The 25 percent tariff on imported steel announced last week by President Donald Trump helped seal the deal on the Frostproof plant |
Nucor Corp. of Charlotte, North Carolina, officially said it will build a $240 million steel mill on a 400-acre site on U.S. 27 just south of Frostproof, about 65 miles east of Bradenton. The company said it expects to create 250 jobs paying an average annual salary of $66,000, plus benefits.
The new plant is one of the biggest new industrial companies ever recruited to Polk County.
“There hasn’t been a project of this size in many years,” said Sean Malott, executive director of the Central Florida Development Council, which helped recruit the company. “This is the biggest manufacturing property Polk County has had the chance to compete on.”
The next-largest project was the Coca-Cola Co. Main Street bottling plant, which opened in 2003 on a 64-acre site in Auburndale, Malott said. The $113 million, 620,000-square-foot plant initially created 100 new jobs and more than 100 additional jobs with later expansions. Beyond the Coca-Cola plant, Polk may not have seen an industrial facility of this size since the 1975 opening of the New Wales phosphate fertilizer plant, now operated by the Mosaic Co., south of Mulberry.
The Nucor “micro mill” will make steel rebar from scrap metal, according to the company, which expects construction to take two years after obtaining required regulatory approvals.

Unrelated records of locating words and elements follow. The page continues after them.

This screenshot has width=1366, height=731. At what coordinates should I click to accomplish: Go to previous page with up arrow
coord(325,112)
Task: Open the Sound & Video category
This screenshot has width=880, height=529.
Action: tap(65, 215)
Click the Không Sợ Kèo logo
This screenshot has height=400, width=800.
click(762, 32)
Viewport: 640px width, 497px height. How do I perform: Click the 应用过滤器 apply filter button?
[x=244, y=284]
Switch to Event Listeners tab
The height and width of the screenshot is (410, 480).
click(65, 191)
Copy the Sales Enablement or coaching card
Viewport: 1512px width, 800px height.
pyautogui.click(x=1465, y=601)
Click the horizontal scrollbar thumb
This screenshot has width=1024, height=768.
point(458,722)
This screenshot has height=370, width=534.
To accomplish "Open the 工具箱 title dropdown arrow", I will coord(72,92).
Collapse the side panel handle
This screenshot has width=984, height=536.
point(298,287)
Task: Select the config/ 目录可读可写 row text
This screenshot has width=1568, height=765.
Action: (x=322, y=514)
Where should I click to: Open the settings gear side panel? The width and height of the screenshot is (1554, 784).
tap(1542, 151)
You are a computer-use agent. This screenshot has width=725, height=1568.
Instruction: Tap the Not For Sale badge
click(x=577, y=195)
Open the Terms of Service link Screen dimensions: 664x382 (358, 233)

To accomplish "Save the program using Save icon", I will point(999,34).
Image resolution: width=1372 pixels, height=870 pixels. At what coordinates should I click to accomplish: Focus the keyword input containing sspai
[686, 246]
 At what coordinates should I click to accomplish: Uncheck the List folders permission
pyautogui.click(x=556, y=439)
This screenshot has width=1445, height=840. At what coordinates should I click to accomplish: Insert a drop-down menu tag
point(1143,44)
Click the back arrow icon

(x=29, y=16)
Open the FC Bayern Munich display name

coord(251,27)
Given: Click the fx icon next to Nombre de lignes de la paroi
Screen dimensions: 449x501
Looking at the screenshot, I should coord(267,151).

Malott said he had worked to recruit Nucor since June but the breakthrough didn’t happen until last month, when the Polk County Commission approved property-tax and impact-fee breaks worth about $1.5 million.
The 25 percent tariff on imported steel announced last week by President Donald Trump might have helped seal the deal on the Frostproof plant, Malott said. Although he couldn’t say how much of a factor it played in Nucor’s decision, “I think it helped, and it’s one of the reasons the company is looking at expansion opportunities,” he said. “This would be a good thing for U.S. steel.”
Nucor officials were looking for a site of more than 300 acres with railroad access near a major electricity substation that could provide enough power to operate the facility, Malott said. The Frostproof site fit the bill.
Frostproof Vice Mayor Martin Sullivan said he was excited about economic impact to the area. But he was more cautious about how much the city would benefit directly from the Nucor plant because of its location just outside the city limits.
“It will be great; it will be a boon to the local economy,” Sullivan said. “It will be much-needed, given the loss of jobs in the citrus industry.”
Frostproof would benefit more if it annexed the Nucor site into the city, which would add hundreds of thousands of dollars in new property-tax revenue to city coffers, he said.